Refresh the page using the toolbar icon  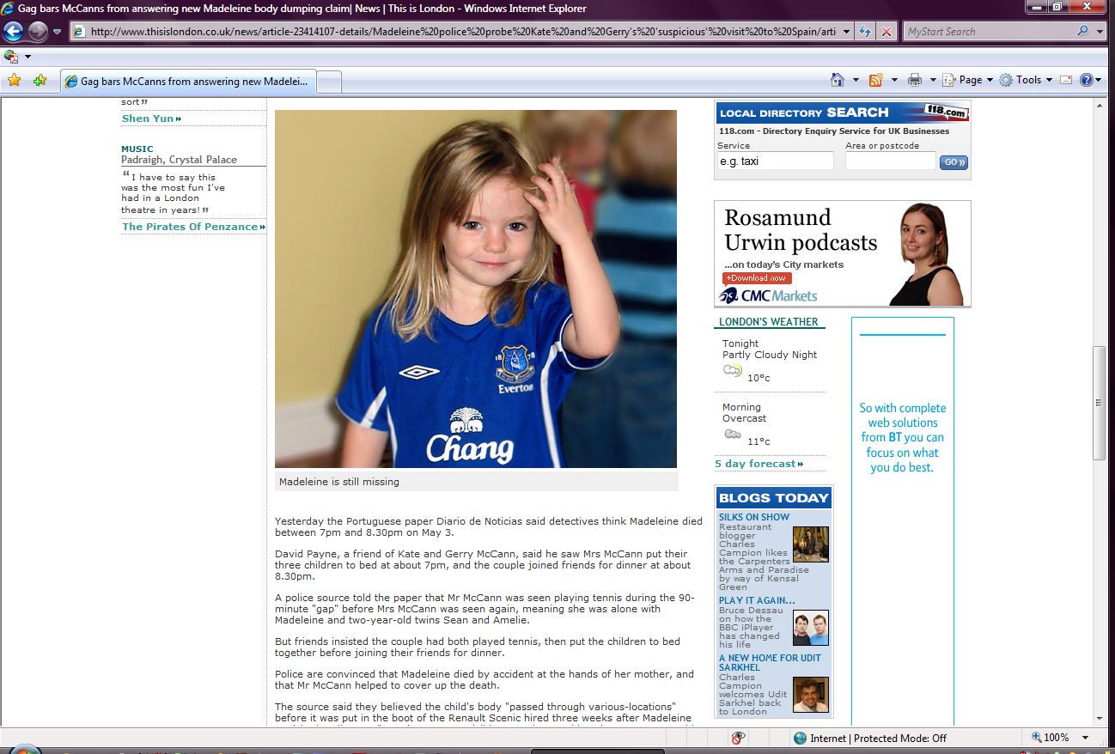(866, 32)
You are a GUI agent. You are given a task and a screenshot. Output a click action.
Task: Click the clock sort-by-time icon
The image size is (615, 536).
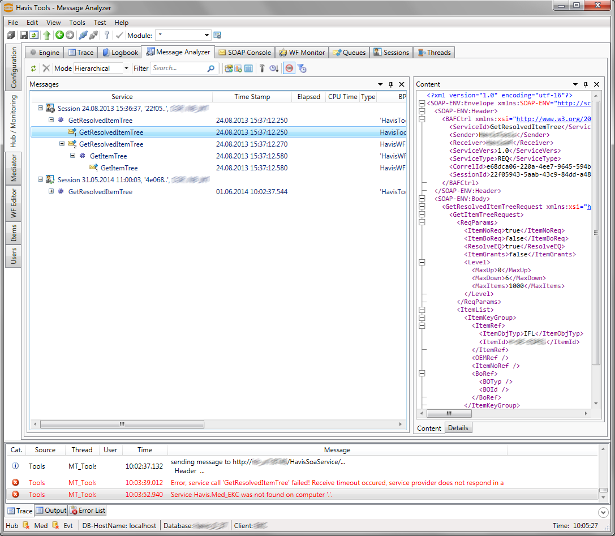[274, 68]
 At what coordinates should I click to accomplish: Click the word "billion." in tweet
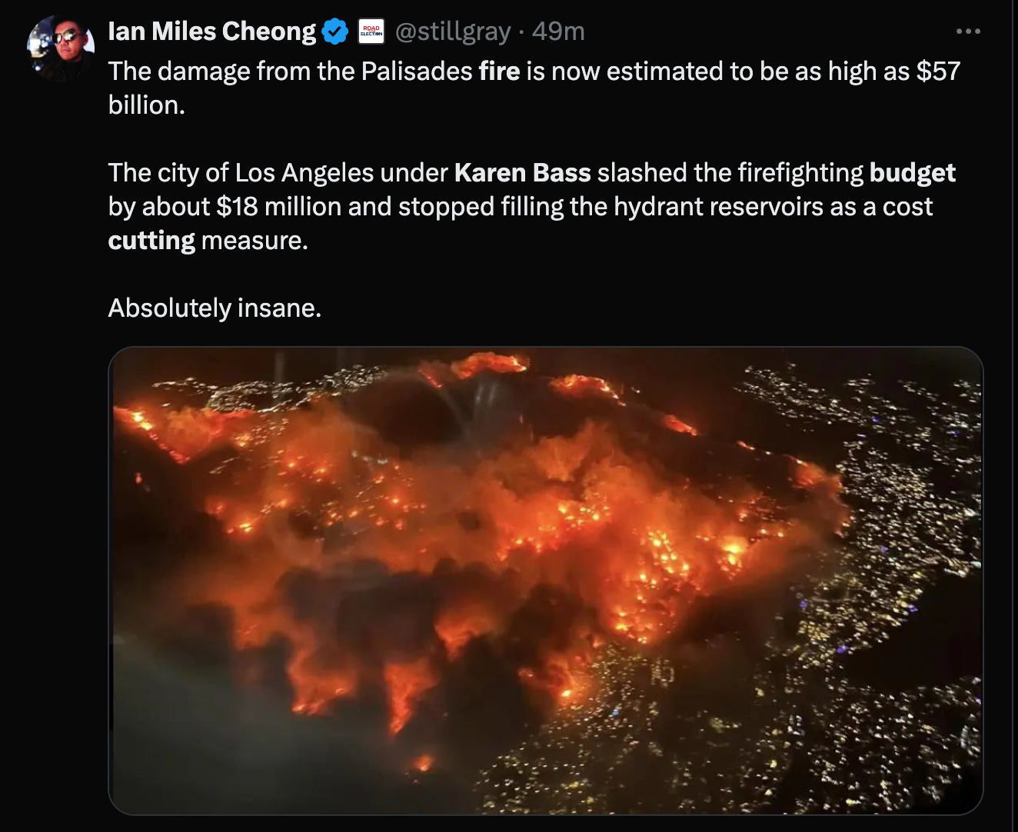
*****
» Goal of the exercise: Pictures are to be left out when the lines from the one containing "Task: Click the clock sort-by-time icon" through the end of the records above are repeated exactly; no other line is wanted.

» Exercise response:
Task: Click the clock sort-by-time icon
The image size is (615, 536).
[274, 68]
 At what coordinates should I click to accomplish: Click the word "billion." in tweet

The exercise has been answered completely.